July 17, 2011

My Dinner With Steven


They say you should never meet your heroes. Chances are they'll destroy whatever preconceived notion you have of them. Being that I'm a fan of comedy, I had no such fear when I intrepidly tweeted Steven Weber the other night.


A little background, for those unfamiliar with Mr. Weber's filmography. He rose to prominence in the mid-90s as the zany, wacky Brian Hackett on NBC's Wings. Remember "Must See TV?" Yeah, Wings was right before that. And then he parlayed that into trying to do a better job as Jack Torrance than Jack Nicholson did. One good thing that the TV remake of The Shining did was put to rest the eternal debate of who the finer actor was: Steven Weber or Jack Nicholson.

Oh, and remember how NBC rolled out those two shows that were about Saturday Night Live? One became incredibly successful and critically acclaimed. The other, Studio 60 On The Sunset Strip, was the one Steven Weber was on. He basically played the same role that Alec Baldwin portrays on 30 Rock, except he boldly decided to not be funny in his portrayal.

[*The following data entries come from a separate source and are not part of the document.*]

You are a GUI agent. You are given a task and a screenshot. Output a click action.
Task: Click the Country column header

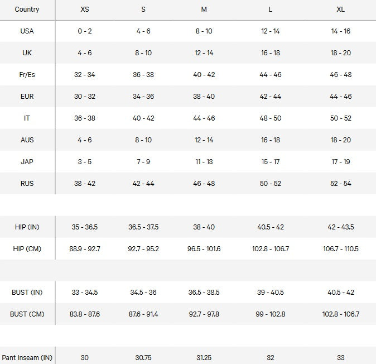click(27, 9)
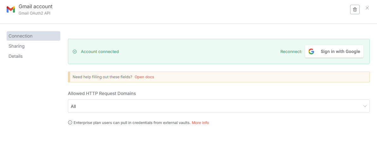Screen dimensions: 377x148
Task: Click the Need help filling out fields text
Action: tap(102, 77)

So, as most know, I've decided my main purpose on Twitter is bothering celebrities. I bait and bait and troll and troll, and they don't respond. Diddy, in particular, is an asshole. So imagine my surprise, when, I sent out this little nugget the other night:

@TheStevenWeber
Well, this is not the sly, wise cracking Samuel Webbing I remember from WINGS! Seriously thinking about unfollowing!

And I got this in return:

"@SylisP Well, this is not the sly, wise cracking Samuel Webbing I remember from WINGS! Seriously thinking about unfollowing!" ...the fuck?

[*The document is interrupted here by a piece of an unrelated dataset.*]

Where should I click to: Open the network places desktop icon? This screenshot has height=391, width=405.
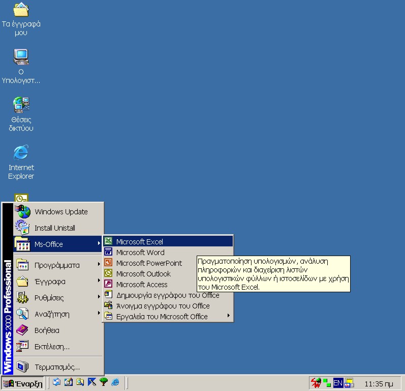21,105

For those not familiar with Twitter, Steven Weber quoted what I said and replied "...the fuck?" So, yeah, that energized me. I figured, hey, this guy is allegedly a comedian, he probably gets what I'm doing and is playing into it. Cool. Let's have some fun! So I tweeted:

 @TheStevenWeber Don't play coy. You were our answer to the harsh reality of Paul Reiser. Now you're working blue? No sir! NO SIR!
To which I got this:
@SylisP ...anybody else seeing this? She's 70 and wearing a tube top!!!!

Me:
@TheStevenWeber What in the name of Thomas Hayden Church has happened to you?

Him:

@SylisP Everyone hates you.

Ouch. This is where I'm figuring he's catching feelings. But why? If he's really that upset at my gentle ribbing, all he has to say is "Hey, asshole, I banged Crystal Bernard." Whether true or not, there's nothing I could ever say to top that. The guy has a very active career, doing something I only wish I could do. And yet, here he is getting bitter on Twitter.

Me:  
@TheStevenWeber I'm gonna have a word with the head of 4am programming at the USA Network about this!
Him: 
@SylisP How will you be able to do that from your toll booth?
 Me:
@TheStevenWeber WE GET A 23 SECOND PHONE CALL FOR EVERY 6 SHIFTS WE WORK! SO....IN THREE WEEKS, IT'S GOING DOWN!
 Him:
@SylisP Even when you shout, it's not funny. Tell mommy to come pick you up. You have choir in the morning.
So he's clearly taking some of this to heart. Ya know, like the fact that a show he did 15 years ago is still on in syndication. What a wicked burn that was by me! So I decide to smooth things over with a reference to Andy Kaufman, that someone of Mr. Weber's show business experience should get:

@TheStevenWeber Just so you know, we were all part of a "happening." Everyone was in on it. #andykaufman Seriously, loved WINGS.
That's when he blocked me from following him. He. Blocked. Me. From. Following. Him. Because I made jokes that HE decided to make public by responding to them. And the kicker is, I got a few followers of his to follow me based on all this nonsense. This will likely be the only time I get to say this, but: I beat Steven Weber. So since his followers were now following me as well, I decided to take one last parting shot:

 I think when I invoked Thomas Hayden Church @TheStevenWeber thought I was coming at him #Sideways. #Ether

Update! Steven Weber has not only blocked me from following him, he's deleted all of his tweets towards me. Almost as if someone realized they were being an unfunny douchebag that doesn't understand how interacting with human beings works. I know the tweets that I got from complete strangers were somewhat vicious. I can only imagine what people were saying to him.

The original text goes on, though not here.